Parle-t-on du temps du maître ? Cela n’a de sens que s’il ne pratique qu’exceptionnellement une pédagogie frontale, et répartit inégalement son temps entre les personnes ou les groupes. Dans ce cas, les élèves peuvent passer le même temps sur les mêmes tâches et dans les mêmes disciplines, mais certains sont, à un extrême, pratiquement laissés à eux-mêmes, à l’autre extrême, accompagnés de façon intensive et continue. La lettre des prescriptions est alors respectée, mais au prix de ce que nombre d’enseignants vivent comme une " injustice équitable ", qu’il faut à la fois pratiquer et dénier, parce qu’elle n’est pas légitime.

On peut en tirer la conclusion provisoire qu’un système éducatif qui prône la différenciation reste muet ou très vague sur ce qu’elle implique du point de vue du temps des élèves et du temps des enseignants, sans d’ailleurs proposer d’autres dimensions de différenciation.

Les enseignants qui prennent au sérieux l’idée que les objectifs essentiels doivent être atteints par le plus grand nombre vivent cette contradiction au quotidien. Comment, dans une telle situation, pourraient-ils concevoir une organisation du travail à la fois rationnelle et avouable ?

 

3. Le rapport entre le temps et la tâche

Dans toute production, les travailleurs même les moins qualifiés développent des outils pour proportionner le temps de travail à l’ampleur de la tâche.

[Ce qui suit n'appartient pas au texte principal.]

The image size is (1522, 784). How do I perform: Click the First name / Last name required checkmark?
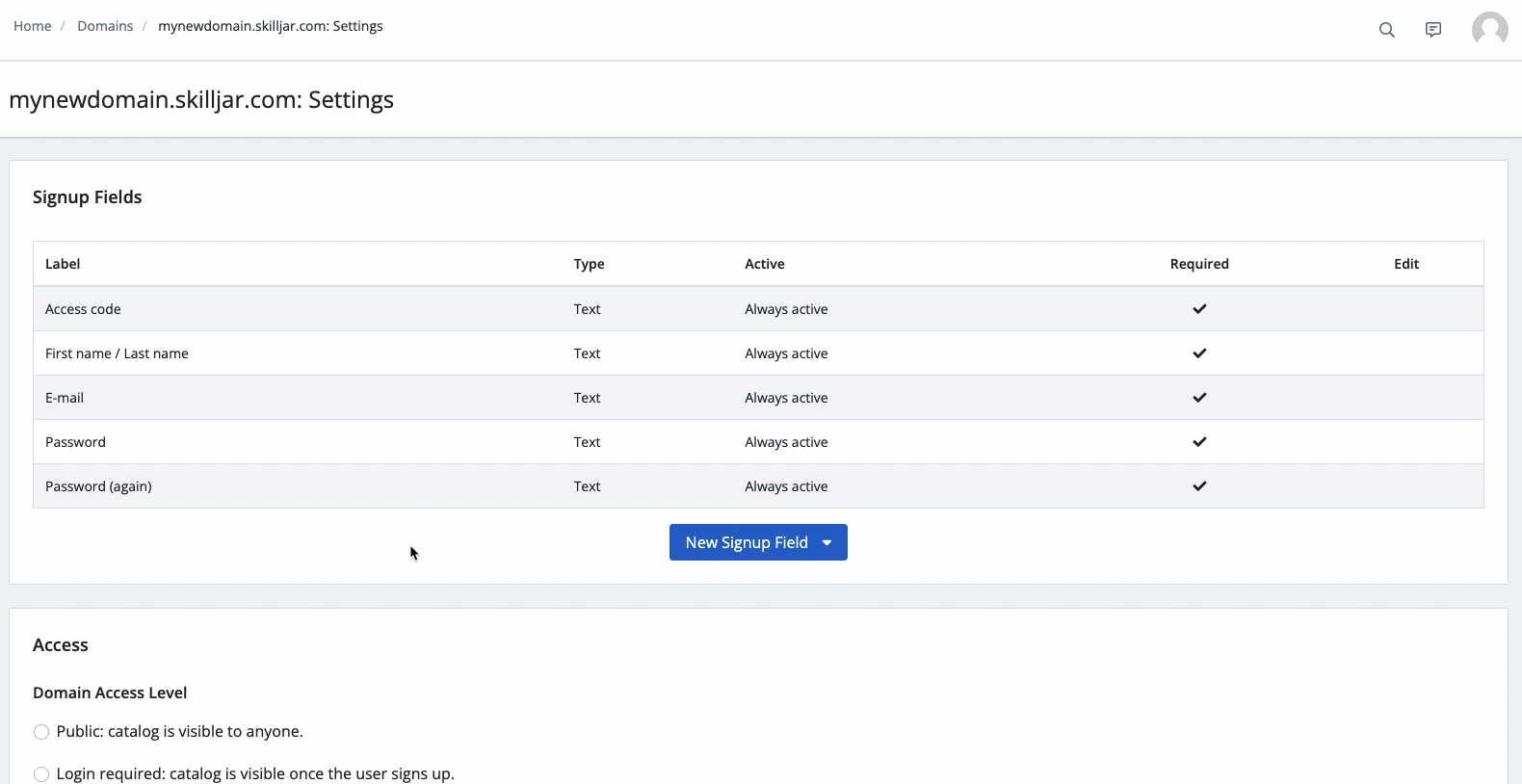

On procède constamment à des estimations, base d’un devis ou d’une planification. Dans certains secteurs, on a développé des outils sophistiqués, dans d’autres c’est plus intuitif et approximatif, mais on peut dire au minimum : " Si vous voulez que je fasse tel travail avec tels outils dans telles conditions, cela prendra tant d’heures, de jours, de semaines ou d’années ".

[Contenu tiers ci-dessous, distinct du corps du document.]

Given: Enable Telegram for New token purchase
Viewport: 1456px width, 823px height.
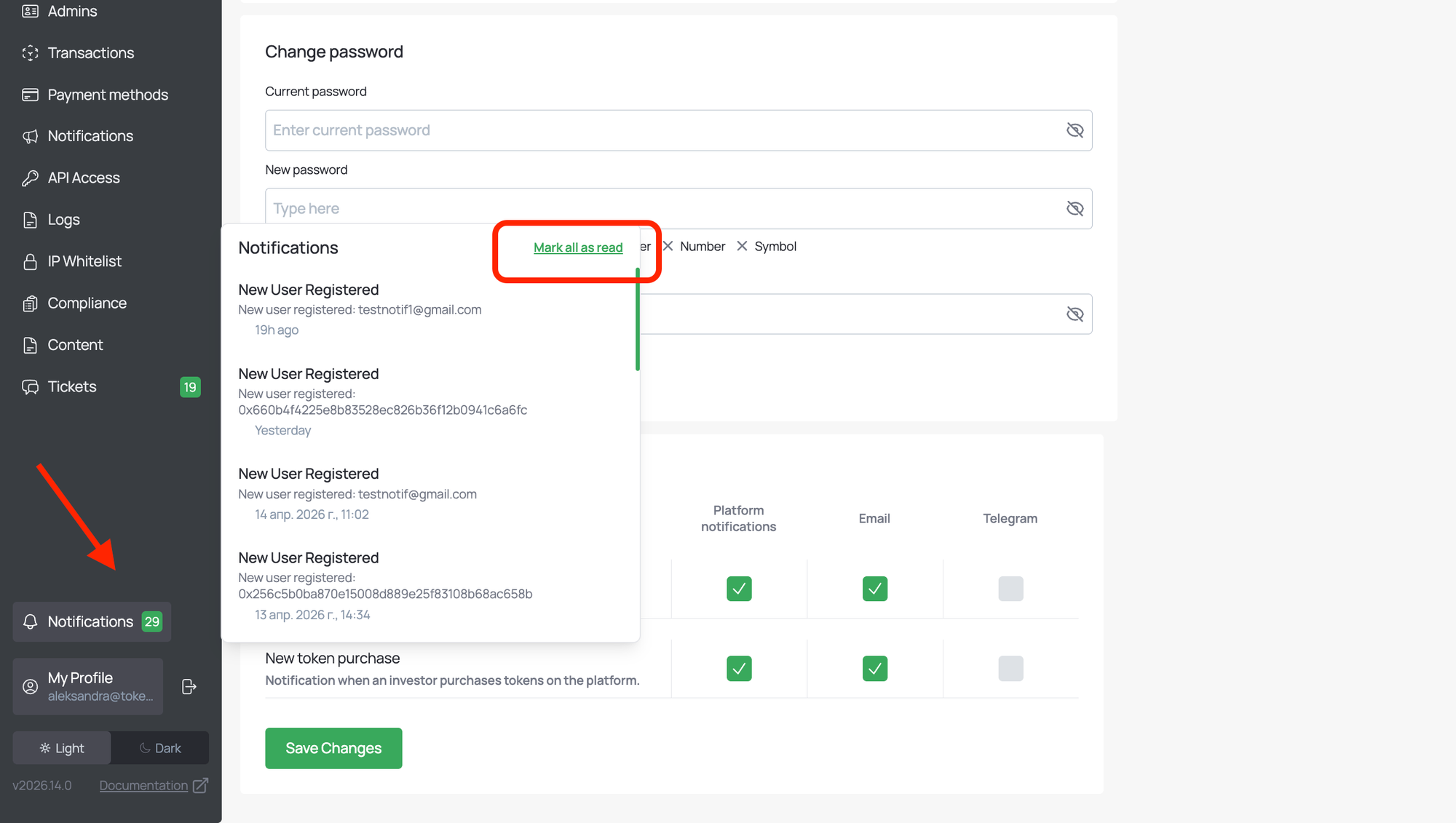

L’école est sans doute le seul lieu dans lequel cette discussion n’a jamais cours, sauf peut-être dans le cadre d’une prise en charge clinique.

Bien entendu, les gens ne sont pas des machines, il y a des aléas, des imprévus plus ou moins prévisibles, des résistances, des coopérations ou des conflits, des ambivalences, des sympathies ou des antipathies qui compliquent ou simplifient la tâche, la ralentissent ou l’accélèrent, parfois la réduisent à néant.

Un médecin, un psychothérapeute, un négociateur, un enquêteur sont moins sûrs qu’un plâtrier peintre ou un boulanger du temps qu’il faudra. Mais ils peuvent indiquer une fourchette, sans annoncer de certitude.

Du coup, en fonction de cette hypothèse, ils peuvent planifier leur travail. Et, puisque ce n’est qu’une hypothèse, l’actualiser au gré de l’avancement, réviser l’estimation à la hausse ou à la baisse.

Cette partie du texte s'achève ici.